Zielinski noted that the American College of Cardiology expert consensus decision pathway on the cardiovascular sequelae of COVID-19, published in March, recommends cardiac testing focused on athletes with cardiopulmonary symptoms or more-severe infections with suspicion for cardiac involvement. That more-targeted approach reflects the findings of large-scale studies showing low risks of cardiac issues in young athletes with relatively mild infections, and “this most recent update in favorable outcomes data [from ORCCA] confirms the appropriateness of this strategy,” she said.
Even so, Zielinski indicated that additional research is needed. “Ongoing efforts to gather high-quality data in this population is still paramount, given the evolving nature of the pandemic and the uncertainty of how risk will change with new variants, reinfections, and vaccination,” she said. “Additionally, the number of athletes with prior COVID-19 infection is only increasing.

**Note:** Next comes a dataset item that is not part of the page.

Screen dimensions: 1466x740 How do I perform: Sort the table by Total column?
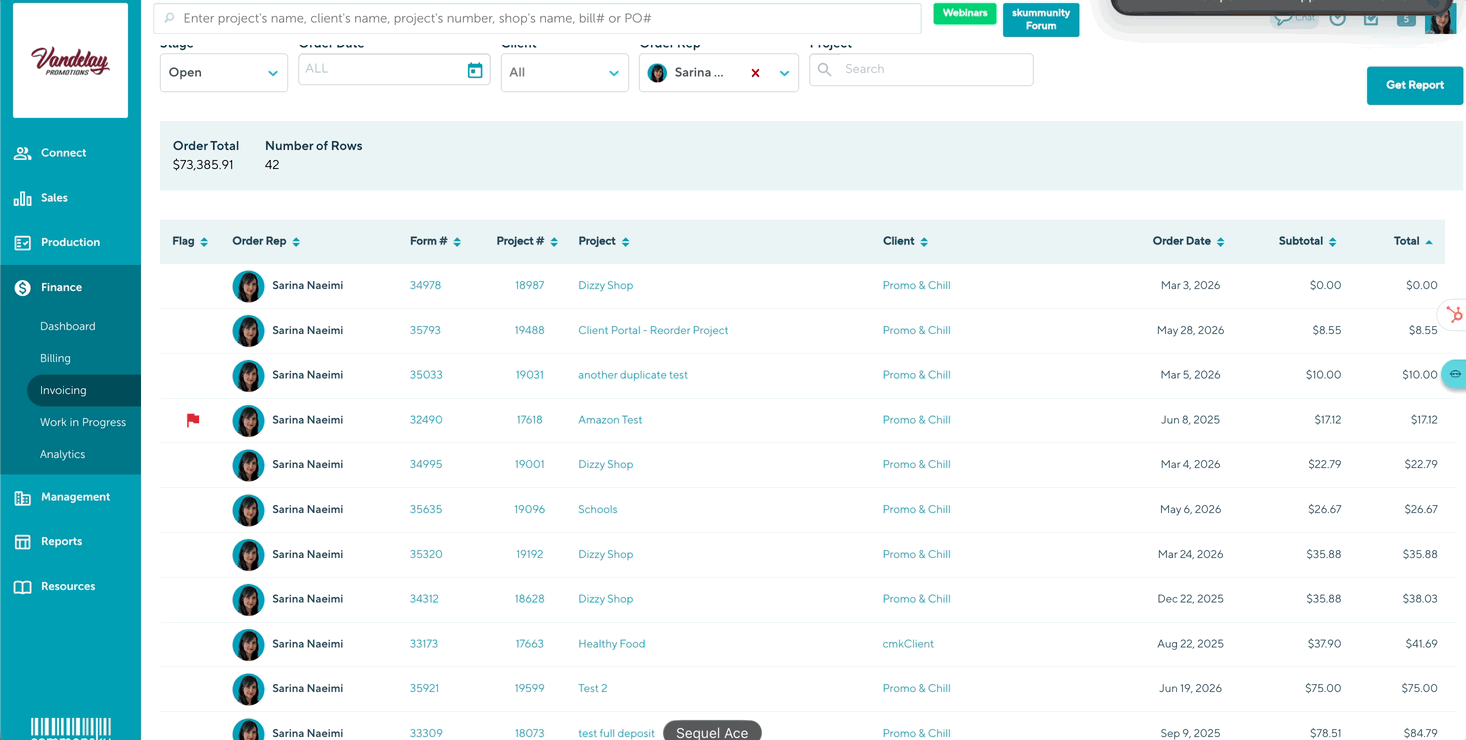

Any recommendations regarding testing will affect a growing number of athletes, so it is increasingly important to adequately balance risk and unnecessary and potentially costly testing.”

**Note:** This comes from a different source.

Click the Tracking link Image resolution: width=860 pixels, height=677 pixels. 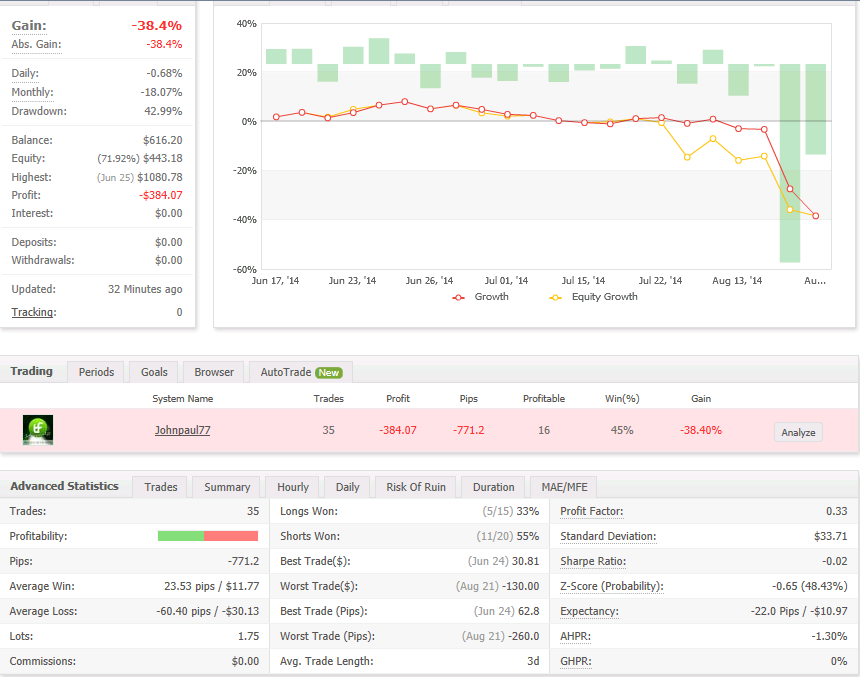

Overall, she said, “as providers who care for athletes, avoiding adverse outcomes is one of our major goals, so having more data supporting this low risk and current screening guidelines is valuable.”
Baggish said that surveillance will continue within ORCCA, but specified that the primary goal of the registry will shift to focus more on genetic and congenital heart problems and less on COVID-19. ORCCA is noteworthy, he added, in that it represents the first large-scale collaboration between cardiologists and sports medicine physicians. “There have been opportunities for collaboration that have not been realized, and one of the silver linings of the pandemic is it put us all in the same place in the same room at the same time and made us appreciate how important nonhierarchical collaboration really is.”
Petek BJ, Moulson N, Drezner JA, et al. Cardiovascular outcomes in collegiate athletes after SARS-CoV-2 infection: 1-year follow-up from the Outcomes Registry for Cardiac Conditions in Athletes. Circulation. 2022;Epub ahead of print.
- The study was funded in part by a grant from the American Medical Society for Sports Medicine Foundation and the American Medical Society for Sports Medicine Collaborative Research Network.
- Baggish reports having received funding from the National Institutes of Health/National Heart, Lung, and Blood Institute, the National Football Players Association, and the American Heart Association, and receiving compensation for his role as team cardiologist from the US Olympic Committee/US Olympic Training Centers, US Soccer, US Rowing, the New England Patriots, the Boston Bruins, the New England Revolution, and Harvard University.